Polpully is a village and gram panchayat in Palakkad district in the state of Kerala, India. The village is located 10 km from Palakkad city, and 5 km from Chittur.

Demographics
 India census, Polpully is a large village located in Palakkad of Palakkad district, Kerala with total 3894 families residing. The Polpully village has population of 16500 of which 8029 are males while 8471 are females as per Population Census 2011.

in Polpully village population of children with age 0-6 is 1460 which makes up 8.85 % of total population of village. Average sex patio of Polpully village is 1055 which is lower than Kerala state average of 1084. Child sex ratio for the Polpully as per census is 891, lower than Kerala average of 964.

Polpully village has lower literacy rate compared to Kerala. In 2011, literacy rate of Polpully village was 84.73 % compared to 94.00 % of Kerala. In Polpully Male literacy stands at 91.04 % while female literacy rate was 78.84 %. 

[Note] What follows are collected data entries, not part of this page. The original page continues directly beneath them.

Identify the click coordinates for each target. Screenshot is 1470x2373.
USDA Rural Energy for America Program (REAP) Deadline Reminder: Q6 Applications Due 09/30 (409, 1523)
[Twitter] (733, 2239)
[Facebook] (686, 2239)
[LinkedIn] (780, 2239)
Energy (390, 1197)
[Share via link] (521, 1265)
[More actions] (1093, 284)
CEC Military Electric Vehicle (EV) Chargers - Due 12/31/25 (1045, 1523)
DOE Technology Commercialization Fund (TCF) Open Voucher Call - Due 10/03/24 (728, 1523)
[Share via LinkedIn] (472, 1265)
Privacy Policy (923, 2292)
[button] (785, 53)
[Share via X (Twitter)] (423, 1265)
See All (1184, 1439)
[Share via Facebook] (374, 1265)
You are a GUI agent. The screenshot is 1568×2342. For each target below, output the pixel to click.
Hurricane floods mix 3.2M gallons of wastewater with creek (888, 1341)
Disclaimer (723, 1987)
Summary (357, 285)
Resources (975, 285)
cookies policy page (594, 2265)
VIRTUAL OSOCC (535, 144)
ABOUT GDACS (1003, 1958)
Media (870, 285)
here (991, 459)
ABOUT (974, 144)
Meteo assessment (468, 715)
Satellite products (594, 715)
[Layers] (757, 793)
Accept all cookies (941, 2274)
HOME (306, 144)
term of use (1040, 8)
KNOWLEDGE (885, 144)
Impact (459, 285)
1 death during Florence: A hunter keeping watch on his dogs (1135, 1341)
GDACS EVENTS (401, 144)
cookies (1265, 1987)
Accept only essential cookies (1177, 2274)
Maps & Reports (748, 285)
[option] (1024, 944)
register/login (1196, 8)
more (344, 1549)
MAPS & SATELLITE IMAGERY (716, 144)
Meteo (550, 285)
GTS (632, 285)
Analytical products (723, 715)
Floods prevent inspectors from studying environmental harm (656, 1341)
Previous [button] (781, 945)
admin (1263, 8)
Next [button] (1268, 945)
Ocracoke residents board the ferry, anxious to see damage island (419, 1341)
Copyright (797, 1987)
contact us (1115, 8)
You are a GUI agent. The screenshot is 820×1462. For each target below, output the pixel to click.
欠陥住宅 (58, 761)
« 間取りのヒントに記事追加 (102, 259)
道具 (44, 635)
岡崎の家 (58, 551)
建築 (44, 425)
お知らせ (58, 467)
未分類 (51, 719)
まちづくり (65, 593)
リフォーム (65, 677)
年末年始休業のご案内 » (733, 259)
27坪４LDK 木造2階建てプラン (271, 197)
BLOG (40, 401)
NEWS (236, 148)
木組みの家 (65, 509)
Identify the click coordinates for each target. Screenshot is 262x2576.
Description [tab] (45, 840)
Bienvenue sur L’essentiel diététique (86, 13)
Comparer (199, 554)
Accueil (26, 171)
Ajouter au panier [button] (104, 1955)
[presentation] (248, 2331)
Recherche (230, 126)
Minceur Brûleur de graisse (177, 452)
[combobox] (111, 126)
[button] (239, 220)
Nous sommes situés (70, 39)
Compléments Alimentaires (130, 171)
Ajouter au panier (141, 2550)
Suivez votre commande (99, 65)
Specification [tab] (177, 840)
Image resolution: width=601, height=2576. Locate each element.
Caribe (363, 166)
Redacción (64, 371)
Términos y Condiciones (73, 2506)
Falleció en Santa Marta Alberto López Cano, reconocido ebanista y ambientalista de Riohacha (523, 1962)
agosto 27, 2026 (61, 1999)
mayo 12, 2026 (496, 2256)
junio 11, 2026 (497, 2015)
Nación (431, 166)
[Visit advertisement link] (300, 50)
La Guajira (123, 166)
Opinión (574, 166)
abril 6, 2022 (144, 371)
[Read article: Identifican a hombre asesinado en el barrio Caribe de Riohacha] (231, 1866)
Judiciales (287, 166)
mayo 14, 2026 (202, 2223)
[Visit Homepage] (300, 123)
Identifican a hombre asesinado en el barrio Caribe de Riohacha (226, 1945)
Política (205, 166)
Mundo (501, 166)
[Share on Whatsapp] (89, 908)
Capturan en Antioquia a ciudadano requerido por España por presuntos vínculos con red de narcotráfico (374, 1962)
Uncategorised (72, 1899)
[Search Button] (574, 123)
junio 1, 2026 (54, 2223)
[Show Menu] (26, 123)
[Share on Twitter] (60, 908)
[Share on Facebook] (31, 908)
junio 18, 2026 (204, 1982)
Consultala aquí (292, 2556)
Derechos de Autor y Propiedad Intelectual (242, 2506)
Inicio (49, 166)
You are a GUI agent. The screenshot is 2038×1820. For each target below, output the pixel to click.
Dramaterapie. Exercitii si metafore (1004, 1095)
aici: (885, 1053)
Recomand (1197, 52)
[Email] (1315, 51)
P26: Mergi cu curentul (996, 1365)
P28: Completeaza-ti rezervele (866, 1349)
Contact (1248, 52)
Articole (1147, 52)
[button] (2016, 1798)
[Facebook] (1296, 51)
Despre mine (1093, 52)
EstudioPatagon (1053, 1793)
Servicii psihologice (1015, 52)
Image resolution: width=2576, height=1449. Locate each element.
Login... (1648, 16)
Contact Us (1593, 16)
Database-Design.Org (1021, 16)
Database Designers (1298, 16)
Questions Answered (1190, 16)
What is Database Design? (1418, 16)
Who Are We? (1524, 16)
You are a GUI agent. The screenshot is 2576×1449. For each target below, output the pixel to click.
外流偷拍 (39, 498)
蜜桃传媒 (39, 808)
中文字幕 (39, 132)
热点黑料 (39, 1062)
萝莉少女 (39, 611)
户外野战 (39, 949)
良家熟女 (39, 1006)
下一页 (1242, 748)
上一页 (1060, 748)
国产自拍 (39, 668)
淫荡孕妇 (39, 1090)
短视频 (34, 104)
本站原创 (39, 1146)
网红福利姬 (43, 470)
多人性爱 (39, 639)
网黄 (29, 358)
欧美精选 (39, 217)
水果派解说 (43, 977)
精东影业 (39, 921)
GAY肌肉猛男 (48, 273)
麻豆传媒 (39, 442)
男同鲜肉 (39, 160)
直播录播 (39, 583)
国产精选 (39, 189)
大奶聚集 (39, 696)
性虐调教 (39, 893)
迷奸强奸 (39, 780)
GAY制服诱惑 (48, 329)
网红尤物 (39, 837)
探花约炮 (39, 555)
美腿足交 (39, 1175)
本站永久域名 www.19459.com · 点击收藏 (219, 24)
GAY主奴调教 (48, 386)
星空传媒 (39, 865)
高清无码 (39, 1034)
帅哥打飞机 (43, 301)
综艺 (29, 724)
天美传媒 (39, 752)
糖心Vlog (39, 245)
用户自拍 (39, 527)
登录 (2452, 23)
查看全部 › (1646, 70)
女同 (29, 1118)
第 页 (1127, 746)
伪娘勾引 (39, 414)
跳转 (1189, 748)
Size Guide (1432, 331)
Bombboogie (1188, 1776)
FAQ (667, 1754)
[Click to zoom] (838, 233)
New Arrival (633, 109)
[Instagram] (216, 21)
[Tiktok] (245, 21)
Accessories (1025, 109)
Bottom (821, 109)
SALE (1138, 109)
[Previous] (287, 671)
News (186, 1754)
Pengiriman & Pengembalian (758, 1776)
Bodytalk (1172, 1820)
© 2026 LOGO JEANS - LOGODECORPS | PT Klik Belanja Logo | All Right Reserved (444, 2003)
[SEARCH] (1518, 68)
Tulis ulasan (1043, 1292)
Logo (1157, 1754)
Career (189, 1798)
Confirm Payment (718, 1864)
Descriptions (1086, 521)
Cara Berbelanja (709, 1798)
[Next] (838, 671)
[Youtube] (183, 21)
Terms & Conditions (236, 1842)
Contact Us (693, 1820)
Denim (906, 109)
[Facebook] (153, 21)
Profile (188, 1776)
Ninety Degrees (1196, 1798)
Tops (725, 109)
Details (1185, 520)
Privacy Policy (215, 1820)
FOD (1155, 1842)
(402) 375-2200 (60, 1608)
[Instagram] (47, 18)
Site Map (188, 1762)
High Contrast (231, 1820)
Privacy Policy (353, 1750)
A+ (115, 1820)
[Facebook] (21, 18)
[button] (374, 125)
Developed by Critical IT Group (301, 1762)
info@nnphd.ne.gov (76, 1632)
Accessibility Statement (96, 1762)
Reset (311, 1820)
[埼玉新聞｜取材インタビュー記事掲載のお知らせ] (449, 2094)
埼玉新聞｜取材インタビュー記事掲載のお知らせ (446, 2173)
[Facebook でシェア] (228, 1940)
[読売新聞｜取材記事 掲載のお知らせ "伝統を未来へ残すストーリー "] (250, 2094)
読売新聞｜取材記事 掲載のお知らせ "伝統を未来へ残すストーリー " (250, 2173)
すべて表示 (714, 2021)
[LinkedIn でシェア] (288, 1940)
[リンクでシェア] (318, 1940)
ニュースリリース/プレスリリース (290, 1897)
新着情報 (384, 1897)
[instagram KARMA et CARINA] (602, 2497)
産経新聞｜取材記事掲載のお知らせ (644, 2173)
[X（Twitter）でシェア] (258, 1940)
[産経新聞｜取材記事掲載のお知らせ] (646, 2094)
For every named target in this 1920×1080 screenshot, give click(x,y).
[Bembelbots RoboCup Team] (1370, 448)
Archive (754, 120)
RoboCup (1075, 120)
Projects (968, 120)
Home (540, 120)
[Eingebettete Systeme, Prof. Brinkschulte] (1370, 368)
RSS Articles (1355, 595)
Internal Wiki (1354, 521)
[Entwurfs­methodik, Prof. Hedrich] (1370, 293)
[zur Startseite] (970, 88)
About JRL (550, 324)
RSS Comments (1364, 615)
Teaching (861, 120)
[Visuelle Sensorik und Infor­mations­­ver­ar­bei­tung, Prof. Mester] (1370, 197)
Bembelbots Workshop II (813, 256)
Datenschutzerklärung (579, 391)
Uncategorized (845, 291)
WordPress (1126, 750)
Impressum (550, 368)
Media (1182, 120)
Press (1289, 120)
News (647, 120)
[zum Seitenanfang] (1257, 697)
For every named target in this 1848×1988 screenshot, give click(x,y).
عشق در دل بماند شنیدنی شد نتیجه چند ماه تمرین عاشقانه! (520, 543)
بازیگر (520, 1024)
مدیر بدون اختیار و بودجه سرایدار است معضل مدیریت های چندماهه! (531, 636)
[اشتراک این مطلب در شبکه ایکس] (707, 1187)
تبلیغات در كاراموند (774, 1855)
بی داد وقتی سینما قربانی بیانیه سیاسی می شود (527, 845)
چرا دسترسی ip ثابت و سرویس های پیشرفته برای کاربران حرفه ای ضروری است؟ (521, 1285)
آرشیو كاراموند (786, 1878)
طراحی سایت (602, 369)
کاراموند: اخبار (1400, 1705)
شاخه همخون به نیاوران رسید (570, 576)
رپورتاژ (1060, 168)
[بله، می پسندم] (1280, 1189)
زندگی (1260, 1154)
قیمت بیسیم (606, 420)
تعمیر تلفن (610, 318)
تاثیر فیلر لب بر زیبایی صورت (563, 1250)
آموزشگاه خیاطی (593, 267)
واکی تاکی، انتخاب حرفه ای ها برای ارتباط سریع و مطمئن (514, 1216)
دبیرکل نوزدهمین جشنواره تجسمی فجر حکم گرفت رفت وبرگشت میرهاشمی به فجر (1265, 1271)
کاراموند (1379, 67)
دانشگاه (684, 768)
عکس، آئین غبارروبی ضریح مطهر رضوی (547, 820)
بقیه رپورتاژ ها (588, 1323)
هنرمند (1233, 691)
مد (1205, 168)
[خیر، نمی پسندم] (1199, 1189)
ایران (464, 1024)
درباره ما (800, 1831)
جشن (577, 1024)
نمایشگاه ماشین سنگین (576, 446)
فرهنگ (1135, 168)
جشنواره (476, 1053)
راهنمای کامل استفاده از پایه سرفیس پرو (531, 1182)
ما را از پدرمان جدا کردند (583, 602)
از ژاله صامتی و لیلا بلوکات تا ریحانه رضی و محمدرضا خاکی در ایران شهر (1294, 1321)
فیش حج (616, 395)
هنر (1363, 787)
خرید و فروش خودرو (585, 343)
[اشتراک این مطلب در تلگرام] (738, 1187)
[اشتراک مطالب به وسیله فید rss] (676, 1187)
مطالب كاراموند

As per constitution of India and Panchyati Raaj Act, Polpully village is administrated by Sarpanch (Head of Village) who is elected representative of village.

Educational Institutions
In Polpully grama panchayat one can have their basic education. KVM Upper primary Aided School is one of the old schools in the panchayat. It was founded in the year 1947. PGP Higher Secondary School is the only higher secondary school in the panachayat.

Attractions
One of the main attraction of Polpully is the Perunkurichiappan temple (Lord Shiva), which attracts many peoples from the neighbouring states. Every year "Desa Niramala" is very well celebrated in this temple. The premises of temple is covered by paddy fields, a temple pond and also there is a small river "Thodu" flowing near to the temple in which a small dam like structure is present for irrigation purposes. Eventually the river joins with the Chittur puzha and later to the Bharathapuzha.

There are also some more main places for workship in Polpully grama panchayath: Sree Polpully Bhagavathy temple and Sree Perunkurussi Bhagavathy temple are within half kilometer distance of main Siva temple, Sree Elaya Bhagavathy temple, Thirunagappilly Siva temple, Sri Chemittiya Bhagavathy temple, Madharasathul Kuraniya Juma Masjid, Sri Venugopalaswamy temple situated in Coolimuttam Gramam, Coolimuttam Mariyamman temple.

Festival
The most important and prestigious festival of Polpully is the Vishu-Vela which is held every year on April 20. Vishu-vela is a festival mainly seen in Palakkad. It is celebrated either before the festival of Vishu or after that. Polpully folk lore has it that two youth from the village went to attend the Vishu-Vela in a neighbouring village which ended up in a fight and they took it upon themselves to celebrate it in Polpully every year since then. The tradition in Polpully could be as old as 100 years.

The festivities mainly consists of the following programs starting mid-afternoon and up to midnight. An Elephant being paraded in a procession with the village deity Polpully Bhagavathy atop it. It starts from the Polpully Bhagavathy Kshetram to the Mannam (village central area).Then about a kilometer distance is covered with various stoppages along the route. The procession would be accompanied by the villagers and a band of musicians playing the Panchavadyam and it usually takes about 4 hours in the evening,followed by Vedikettu (Fire works) and  Double Thayambaka. The number of elephants varies from year to year. 

Coolimuttam Mariyamman pooja is another main festival of the panchayat. It is celebrated over a week. Many people from neighbouring villages/states join the celebration. The Coolimuttam houses are almost filled with the relatives. The Navarathri day festivals and Pongal are also celebrated.